I've met a good friend today, entirely by chance. We had a coffee and as none of us has a time for a beer-talk anymore, we started the usual rant drinking coffee. We have been talking software quality, especially the quality of software design. We have agreed that the situation is worse than bad. If software really works than it is mostly only a miracle. And even if it works, it works unreliably, insecurely, does not perform, does not scale, cannot be operated and maintained ... or (most frequently) all of that at the same time.

My friend proposed quite a disturbing vision: He imagined that the users will eventually get really angry, they will drag all the software engineers out, get them up against the wall and have them shot. While I can really understand that such a solution may appeal to many (most?) software users, I don't think this affair will get that far. Hopefully.

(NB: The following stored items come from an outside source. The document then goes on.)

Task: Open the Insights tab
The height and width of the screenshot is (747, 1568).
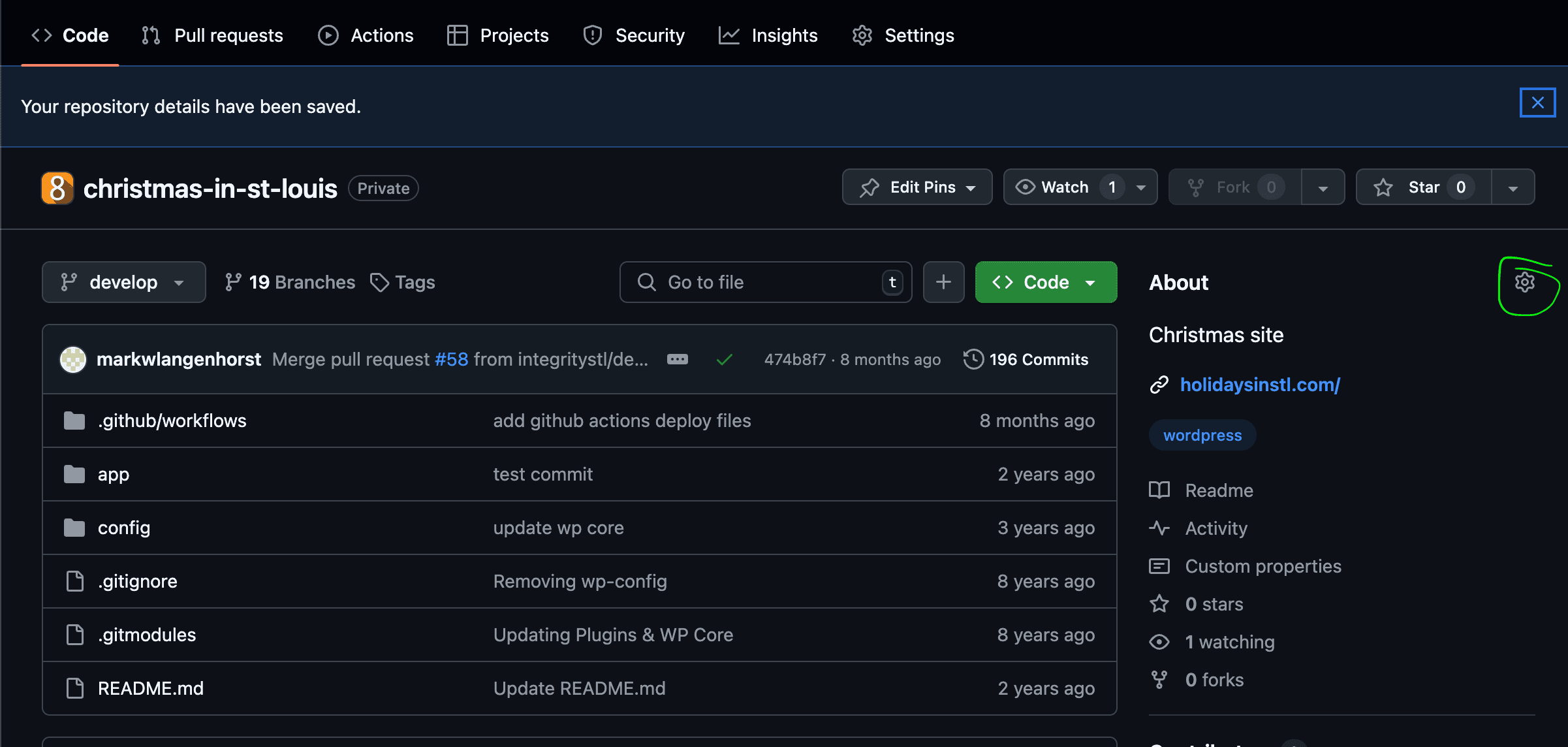Action: pos(768,35)
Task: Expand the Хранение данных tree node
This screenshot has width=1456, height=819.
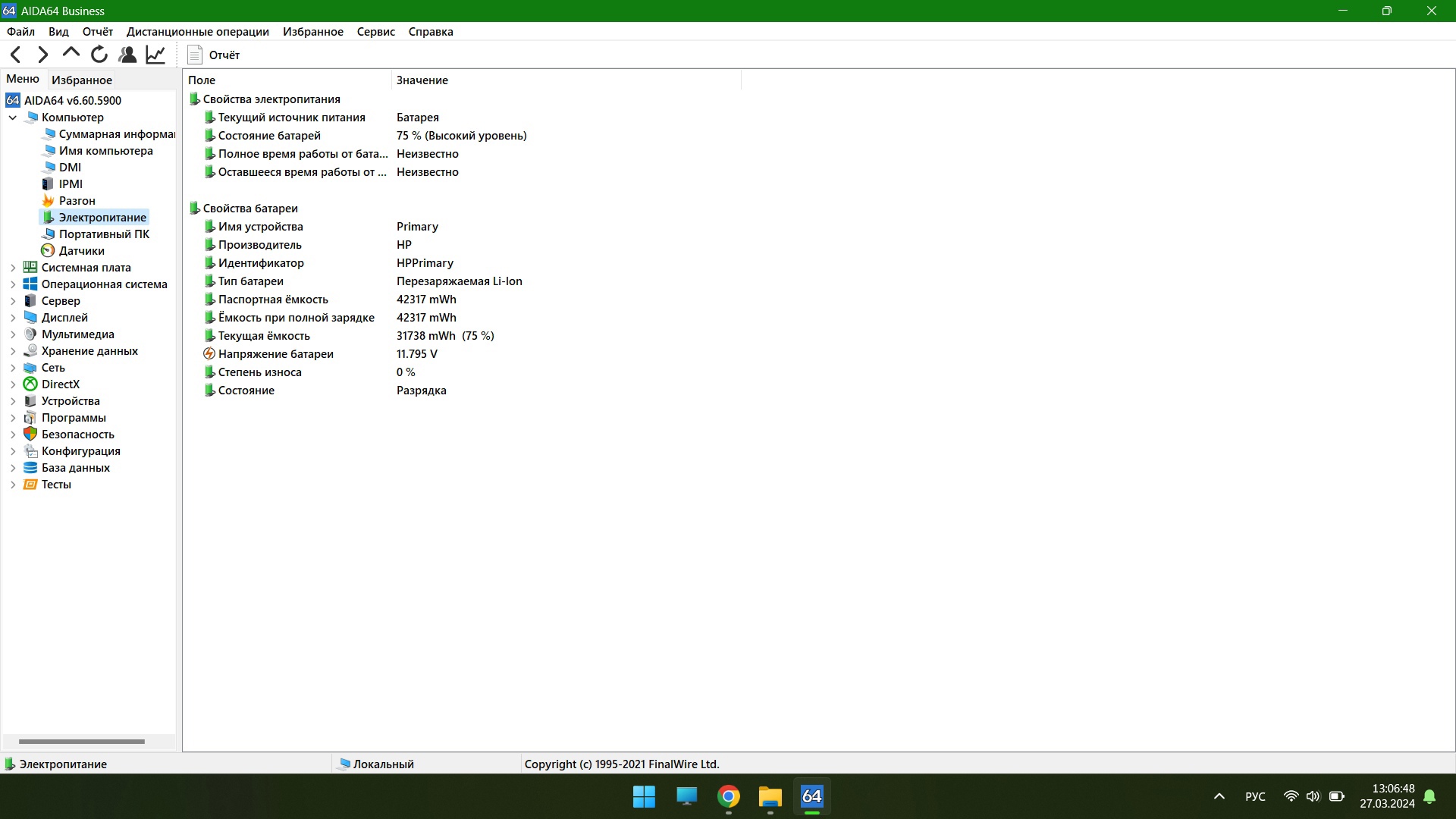Action: coord(13,351)
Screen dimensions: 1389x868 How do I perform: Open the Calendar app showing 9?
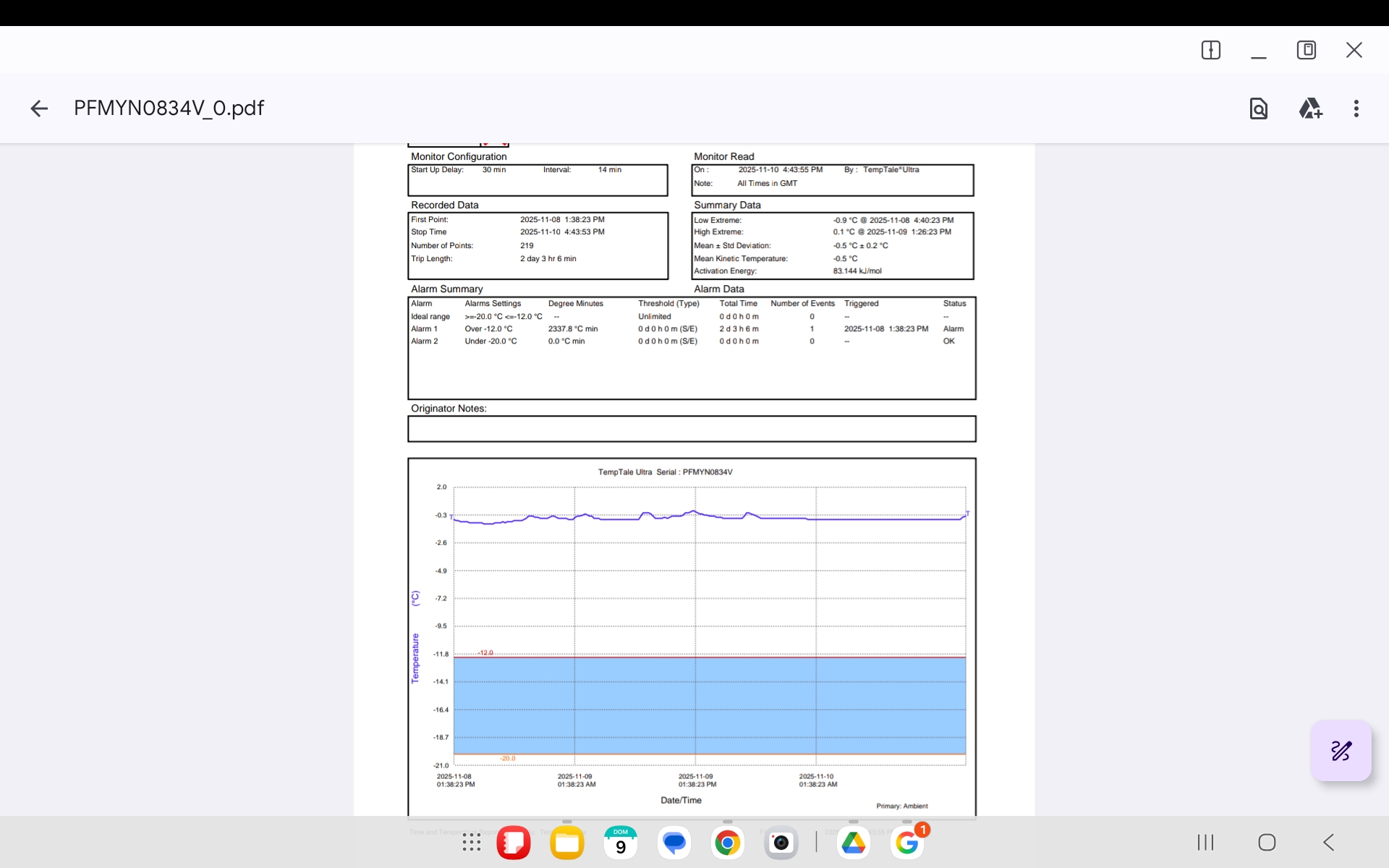pos(620,842)
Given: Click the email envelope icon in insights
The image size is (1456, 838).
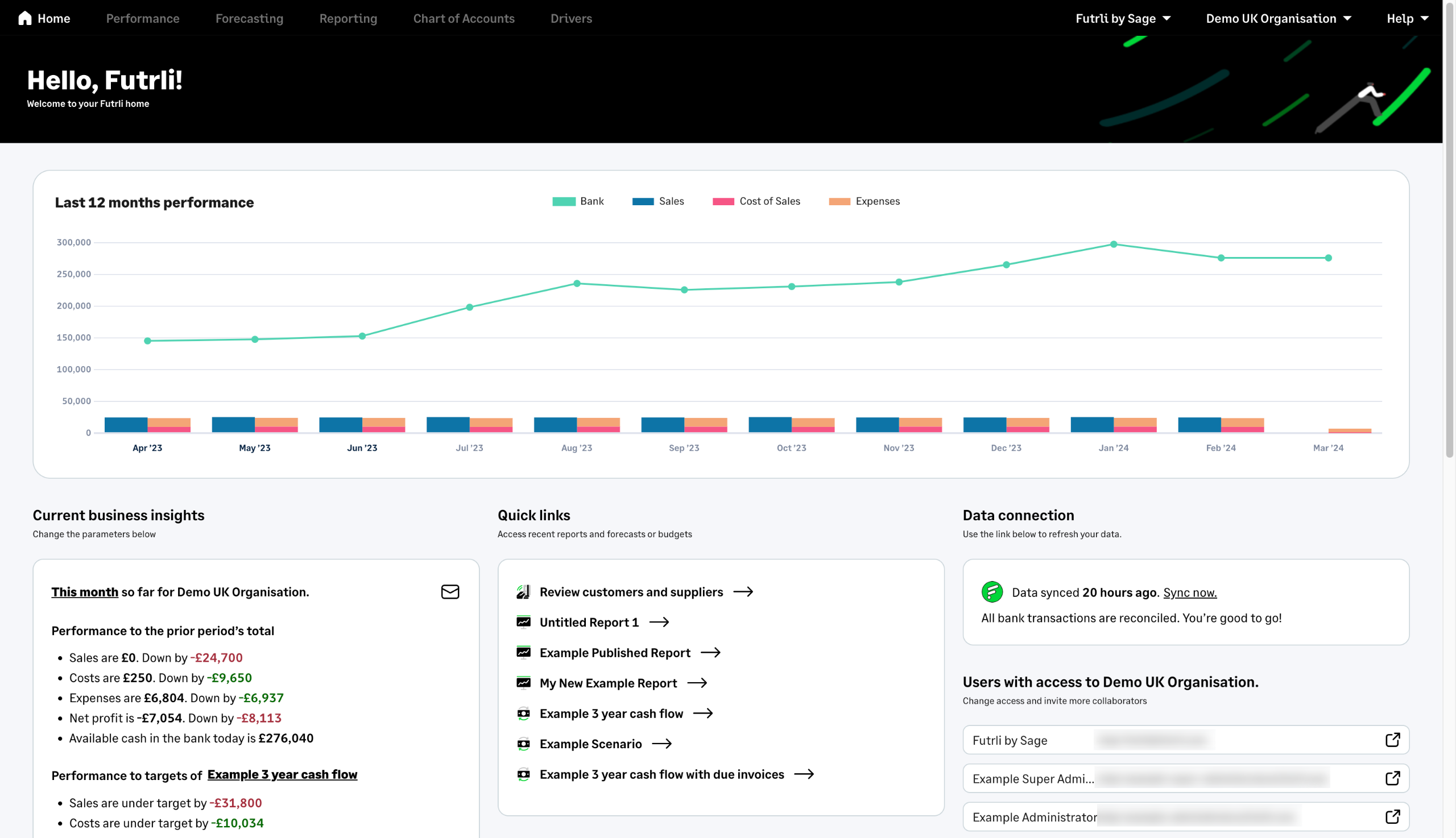Looking at the screenshot, I should [x=450, y=592].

We have also talked why civil engineering and architecture works quite well while software architectures fail. I think there are two principal reasons:

  1. Civil engineers have hundreds of years' worth more experience than software engineers. They have transformed experience to knowledge and fed knowledge back to practice, gaining more experience. They went through that circle many times, much more than we could even hope for. And even thou there was a major progress in material and building technologies in last hundred or so years, there were only few really revolutionary changes. In software, we have a major "revolution" every decade. Time sharing, parallelism, networking, Internet, Web ... there are only few equivalents to the development of cheap steel in construction technologies. We don't have enough time to learn and gain experience before a new revolutionary technology appears.
  2. Civil engineers and architects have responsibility. We haven't. If civil engineer makes a mistake and big building is about to collapse, he would rather kill himself than to face the consequences. If software engineer makes a mistake, endangering security of millions of people, the company employing that engineer does not even take the time to apologize.

I think that Bruce Schneier is right. We should take responsibility. Yes, the software will get more expensive. And yes, the progress will slow down. But the results may be better. More reliable, secure and efficient software. Maybe we could get even to the ... er ... sustainable progress?